WHAT THE TASK ASKS =
Lines before the one containing "Événements (1271, 78)" are left out; copy that line and every later line through the end of the data exactly.

STUDY MATERIAL START

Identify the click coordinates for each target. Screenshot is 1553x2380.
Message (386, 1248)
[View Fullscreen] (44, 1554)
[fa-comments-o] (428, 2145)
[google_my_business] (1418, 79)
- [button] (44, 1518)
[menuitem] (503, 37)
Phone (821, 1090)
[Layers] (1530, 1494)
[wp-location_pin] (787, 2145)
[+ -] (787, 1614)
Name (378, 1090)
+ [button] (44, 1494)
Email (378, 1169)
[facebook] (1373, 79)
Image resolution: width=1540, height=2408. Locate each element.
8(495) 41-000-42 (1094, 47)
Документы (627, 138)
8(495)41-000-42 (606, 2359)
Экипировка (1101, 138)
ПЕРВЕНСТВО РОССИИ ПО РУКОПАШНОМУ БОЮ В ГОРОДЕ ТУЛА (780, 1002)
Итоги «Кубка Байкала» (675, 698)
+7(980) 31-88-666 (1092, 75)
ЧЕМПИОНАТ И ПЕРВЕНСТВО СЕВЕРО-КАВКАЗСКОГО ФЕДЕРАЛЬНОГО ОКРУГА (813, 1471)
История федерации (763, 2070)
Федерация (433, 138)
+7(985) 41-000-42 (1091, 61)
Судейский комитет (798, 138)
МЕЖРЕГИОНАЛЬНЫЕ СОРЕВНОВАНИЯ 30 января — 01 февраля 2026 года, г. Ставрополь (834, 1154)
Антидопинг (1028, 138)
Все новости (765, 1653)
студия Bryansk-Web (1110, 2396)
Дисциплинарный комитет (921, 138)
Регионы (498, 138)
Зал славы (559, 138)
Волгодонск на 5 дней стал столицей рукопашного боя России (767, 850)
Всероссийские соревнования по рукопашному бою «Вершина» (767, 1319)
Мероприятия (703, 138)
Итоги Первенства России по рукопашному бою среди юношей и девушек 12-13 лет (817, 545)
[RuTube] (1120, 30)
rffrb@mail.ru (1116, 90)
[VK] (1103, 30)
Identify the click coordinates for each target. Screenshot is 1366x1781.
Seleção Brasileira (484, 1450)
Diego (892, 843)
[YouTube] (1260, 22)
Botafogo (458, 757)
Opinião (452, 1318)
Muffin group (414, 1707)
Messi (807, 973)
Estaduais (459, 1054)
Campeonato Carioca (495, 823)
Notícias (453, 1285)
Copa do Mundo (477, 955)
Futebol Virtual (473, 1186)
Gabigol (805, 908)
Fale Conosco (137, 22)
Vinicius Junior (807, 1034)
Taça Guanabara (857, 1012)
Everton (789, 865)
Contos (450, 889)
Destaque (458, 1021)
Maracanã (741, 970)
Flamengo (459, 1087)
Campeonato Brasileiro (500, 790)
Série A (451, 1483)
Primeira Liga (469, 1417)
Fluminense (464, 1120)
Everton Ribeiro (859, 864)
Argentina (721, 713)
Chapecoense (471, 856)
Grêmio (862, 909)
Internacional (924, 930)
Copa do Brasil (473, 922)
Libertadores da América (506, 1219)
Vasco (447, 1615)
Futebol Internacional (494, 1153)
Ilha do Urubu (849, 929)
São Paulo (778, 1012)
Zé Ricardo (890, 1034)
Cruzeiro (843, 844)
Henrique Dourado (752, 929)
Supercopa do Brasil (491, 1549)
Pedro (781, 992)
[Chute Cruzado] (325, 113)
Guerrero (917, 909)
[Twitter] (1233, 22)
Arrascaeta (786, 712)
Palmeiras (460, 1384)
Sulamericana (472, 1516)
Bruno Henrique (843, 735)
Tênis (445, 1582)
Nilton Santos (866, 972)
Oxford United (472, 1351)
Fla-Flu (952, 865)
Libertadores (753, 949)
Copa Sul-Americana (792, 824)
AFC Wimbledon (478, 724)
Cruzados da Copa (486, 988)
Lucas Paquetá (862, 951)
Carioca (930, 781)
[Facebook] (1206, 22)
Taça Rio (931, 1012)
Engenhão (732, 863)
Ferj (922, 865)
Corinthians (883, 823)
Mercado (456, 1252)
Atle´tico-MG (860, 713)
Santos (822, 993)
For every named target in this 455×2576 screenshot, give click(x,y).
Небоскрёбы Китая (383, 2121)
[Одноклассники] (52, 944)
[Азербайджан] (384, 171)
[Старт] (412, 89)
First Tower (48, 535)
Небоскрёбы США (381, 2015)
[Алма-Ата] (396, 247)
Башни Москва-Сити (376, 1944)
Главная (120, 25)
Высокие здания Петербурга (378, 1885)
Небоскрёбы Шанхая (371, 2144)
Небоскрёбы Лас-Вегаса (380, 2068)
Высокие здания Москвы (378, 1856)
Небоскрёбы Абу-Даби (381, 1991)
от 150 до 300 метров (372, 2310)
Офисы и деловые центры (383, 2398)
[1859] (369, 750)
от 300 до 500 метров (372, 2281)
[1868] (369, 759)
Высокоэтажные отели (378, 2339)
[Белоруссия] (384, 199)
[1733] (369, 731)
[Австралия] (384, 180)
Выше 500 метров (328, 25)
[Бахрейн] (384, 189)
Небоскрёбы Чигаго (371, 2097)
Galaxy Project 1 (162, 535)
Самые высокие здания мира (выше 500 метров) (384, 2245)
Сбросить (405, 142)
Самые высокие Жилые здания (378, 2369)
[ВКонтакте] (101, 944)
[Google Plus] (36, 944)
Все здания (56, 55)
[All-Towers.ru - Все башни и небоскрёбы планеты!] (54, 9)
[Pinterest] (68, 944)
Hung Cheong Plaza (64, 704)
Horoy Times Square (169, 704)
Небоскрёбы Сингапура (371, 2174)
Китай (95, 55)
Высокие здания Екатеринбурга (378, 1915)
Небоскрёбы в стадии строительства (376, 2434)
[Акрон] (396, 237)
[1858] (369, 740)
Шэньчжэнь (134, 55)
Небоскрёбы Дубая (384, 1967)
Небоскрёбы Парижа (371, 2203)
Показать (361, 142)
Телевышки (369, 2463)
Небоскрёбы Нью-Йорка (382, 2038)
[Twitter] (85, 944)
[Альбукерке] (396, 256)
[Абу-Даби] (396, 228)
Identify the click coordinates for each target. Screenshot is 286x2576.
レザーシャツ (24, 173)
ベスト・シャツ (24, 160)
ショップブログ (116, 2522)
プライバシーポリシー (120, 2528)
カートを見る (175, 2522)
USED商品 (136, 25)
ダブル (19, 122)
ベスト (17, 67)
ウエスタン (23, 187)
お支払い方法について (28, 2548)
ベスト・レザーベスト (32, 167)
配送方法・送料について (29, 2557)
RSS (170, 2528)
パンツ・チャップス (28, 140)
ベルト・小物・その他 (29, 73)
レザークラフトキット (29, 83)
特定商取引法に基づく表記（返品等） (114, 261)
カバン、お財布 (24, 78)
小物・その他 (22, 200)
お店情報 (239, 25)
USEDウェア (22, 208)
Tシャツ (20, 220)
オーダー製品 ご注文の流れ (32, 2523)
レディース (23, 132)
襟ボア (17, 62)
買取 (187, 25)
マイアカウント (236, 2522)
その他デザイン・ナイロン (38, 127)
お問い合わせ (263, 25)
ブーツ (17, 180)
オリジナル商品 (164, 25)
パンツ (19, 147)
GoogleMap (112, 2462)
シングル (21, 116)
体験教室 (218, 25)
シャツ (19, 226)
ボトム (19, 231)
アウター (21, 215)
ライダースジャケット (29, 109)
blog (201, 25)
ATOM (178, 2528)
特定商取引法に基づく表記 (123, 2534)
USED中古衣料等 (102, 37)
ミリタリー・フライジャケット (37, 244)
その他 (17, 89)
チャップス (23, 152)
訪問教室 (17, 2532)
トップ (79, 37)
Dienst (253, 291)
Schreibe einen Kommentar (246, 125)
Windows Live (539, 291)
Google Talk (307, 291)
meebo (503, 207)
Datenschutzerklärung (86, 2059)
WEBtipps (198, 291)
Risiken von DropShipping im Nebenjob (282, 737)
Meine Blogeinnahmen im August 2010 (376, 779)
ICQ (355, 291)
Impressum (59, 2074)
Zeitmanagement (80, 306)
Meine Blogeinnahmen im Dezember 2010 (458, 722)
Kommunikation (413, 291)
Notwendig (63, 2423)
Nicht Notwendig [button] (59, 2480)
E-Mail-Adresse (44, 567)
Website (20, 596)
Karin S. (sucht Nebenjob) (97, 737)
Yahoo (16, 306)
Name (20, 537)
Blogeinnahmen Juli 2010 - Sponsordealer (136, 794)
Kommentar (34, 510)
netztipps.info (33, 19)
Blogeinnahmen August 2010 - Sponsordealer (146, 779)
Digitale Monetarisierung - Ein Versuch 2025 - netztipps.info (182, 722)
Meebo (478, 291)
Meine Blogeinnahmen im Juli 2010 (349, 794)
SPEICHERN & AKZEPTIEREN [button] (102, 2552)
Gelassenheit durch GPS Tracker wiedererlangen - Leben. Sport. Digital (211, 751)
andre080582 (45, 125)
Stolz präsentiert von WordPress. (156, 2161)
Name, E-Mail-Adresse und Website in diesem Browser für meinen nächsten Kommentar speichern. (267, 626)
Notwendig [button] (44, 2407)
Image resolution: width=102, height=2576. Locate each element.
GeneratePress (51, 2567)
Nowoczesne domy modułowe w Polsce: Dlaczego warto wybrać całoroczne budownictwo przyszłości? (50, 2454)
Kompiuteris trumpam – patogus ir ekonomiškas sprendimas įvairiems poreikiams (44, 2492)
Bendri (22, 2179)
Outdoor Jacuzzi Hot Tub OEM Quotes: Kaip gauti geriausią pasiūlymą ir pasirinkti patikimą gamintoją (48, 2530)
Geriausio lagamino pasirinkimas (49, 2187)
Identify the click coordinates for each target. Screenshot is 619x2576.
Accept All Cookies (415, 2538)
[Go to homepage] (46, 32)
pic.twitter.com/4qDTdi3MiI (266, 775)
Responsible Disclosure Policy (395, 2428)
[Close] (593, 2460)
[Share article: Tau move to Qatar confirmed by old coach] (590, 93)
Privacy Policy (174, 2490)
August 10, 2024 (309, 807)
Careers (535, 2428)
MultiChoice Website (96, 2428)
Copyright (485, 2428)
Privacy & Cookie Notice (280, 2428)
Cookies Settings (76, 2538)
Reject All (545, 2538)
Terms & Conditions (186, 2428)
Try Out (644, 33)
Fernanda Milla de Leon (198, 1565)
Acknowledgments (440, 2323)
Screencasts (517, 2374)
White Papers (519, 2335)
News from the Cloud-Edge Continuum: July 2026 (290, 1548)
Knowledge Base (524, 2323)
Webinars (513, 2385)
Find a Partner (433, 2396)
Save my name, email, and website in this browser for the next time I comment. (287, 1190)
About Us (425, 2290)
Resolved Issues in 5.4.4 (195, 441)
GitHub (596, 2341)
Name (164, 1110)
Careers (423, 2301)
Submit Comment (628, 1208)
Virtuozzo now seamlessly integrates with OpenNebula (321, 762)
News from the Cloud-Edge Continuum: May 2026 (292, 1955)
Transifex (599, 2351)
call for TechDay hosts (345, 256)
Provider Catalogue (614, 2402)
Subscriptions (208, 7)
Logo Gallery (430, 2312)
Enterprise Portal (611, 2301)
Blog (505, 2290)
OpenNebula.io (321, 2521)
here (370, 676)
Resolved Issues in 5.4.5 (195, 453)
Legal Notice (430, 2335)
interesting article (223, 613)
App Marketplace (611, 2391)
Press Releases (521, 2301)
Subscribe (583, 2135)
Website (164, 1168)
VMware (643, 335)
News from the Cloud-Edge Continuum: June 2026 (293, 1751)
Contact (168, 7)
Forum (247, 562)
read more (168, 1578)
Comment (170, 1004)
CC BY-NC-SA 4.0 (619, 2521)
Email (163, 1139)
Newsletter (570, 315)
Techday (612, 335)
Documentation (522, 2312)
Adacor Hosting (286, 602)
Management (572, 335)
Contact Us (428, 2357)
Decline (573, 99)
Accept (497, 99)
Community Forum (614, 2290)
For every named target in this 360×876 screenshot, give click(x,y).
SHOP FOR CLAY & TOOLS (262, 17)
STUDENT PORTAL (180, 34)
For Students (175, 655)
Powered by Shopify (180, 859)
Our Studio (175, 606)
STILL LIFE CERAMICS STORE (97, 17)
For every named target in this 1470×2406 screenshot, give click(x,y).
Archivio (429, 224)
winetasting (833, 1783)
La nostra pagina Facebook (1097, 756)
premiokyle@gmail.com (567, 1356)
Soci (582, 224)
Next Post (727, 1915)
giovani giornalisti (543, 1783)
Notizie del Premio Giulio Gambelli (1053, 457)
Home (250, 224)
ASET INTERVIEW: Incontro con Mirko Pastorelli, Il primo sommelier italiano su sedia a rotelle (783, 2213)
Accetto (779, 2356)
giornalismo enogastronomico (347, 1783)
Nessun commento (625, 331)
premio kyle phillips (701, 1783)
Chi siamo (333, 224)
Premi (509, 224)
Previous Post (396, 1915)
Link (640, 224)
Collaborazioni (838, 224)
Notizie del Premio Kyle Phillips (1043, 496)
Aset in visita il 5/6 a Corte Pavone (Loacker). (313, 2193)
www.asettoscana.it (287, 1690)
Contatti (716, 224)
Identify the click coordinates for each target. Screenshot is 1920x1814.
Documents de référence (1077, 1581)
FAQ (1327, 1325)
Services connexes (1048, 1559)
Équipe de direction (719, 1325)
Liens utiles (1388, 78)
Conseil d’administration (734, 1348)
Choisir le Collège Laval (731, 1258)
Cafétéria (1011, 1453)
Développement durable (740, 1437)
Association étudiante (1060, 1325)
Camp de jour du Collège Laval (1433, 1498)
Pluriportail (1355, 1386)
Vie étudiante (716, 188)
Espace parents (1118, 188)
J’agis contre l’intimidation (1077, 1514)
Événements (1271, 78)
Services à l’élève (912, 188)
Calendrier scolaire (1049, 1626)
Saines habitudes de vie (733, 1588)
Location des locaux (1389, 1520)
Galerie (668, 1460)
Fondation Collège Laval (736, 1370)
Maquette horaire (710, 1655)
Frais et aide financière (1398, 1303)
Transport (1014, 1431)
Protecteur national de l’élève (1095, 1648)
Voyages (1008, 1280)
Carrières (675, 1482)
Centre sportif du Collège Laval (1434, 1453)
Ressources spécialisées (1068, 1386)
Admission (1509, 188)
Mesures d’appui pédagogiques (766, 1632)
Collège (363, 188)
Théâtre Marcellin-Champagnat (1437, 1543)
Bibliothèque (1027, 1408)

STUDY MATERIAL END

ANSWER AREA =
Événements (1271, 78)
Services à l’élève (912, 188)
Calendrier scolaire (1049, 1626)
Saines habitudes de vie (733, 1588)
Location des locaux (1389, 1520)
Galerie (668, 1460)
Fondation Collège Laval (736, 1370)
Maquette horaire (710, 1655)
Frais et aide financière (1398, 1303)
Transport (1014, 1431)
Protecteur national de l’élève (1095, 1648)
Voyages (1008, 1280)
Carrières (675, 1482)
Centre sportif du Collège Laval (1434, 1453)
Ressources spécialisées (1068, 1386)
Admission (1509, 188)
Mesures d’appui pédagogiques (766, 1632)
Collège (363, 188)
Théâtre Marcellin-Champagnat (1437, 1543)
Bibliothèque (1027, 1408)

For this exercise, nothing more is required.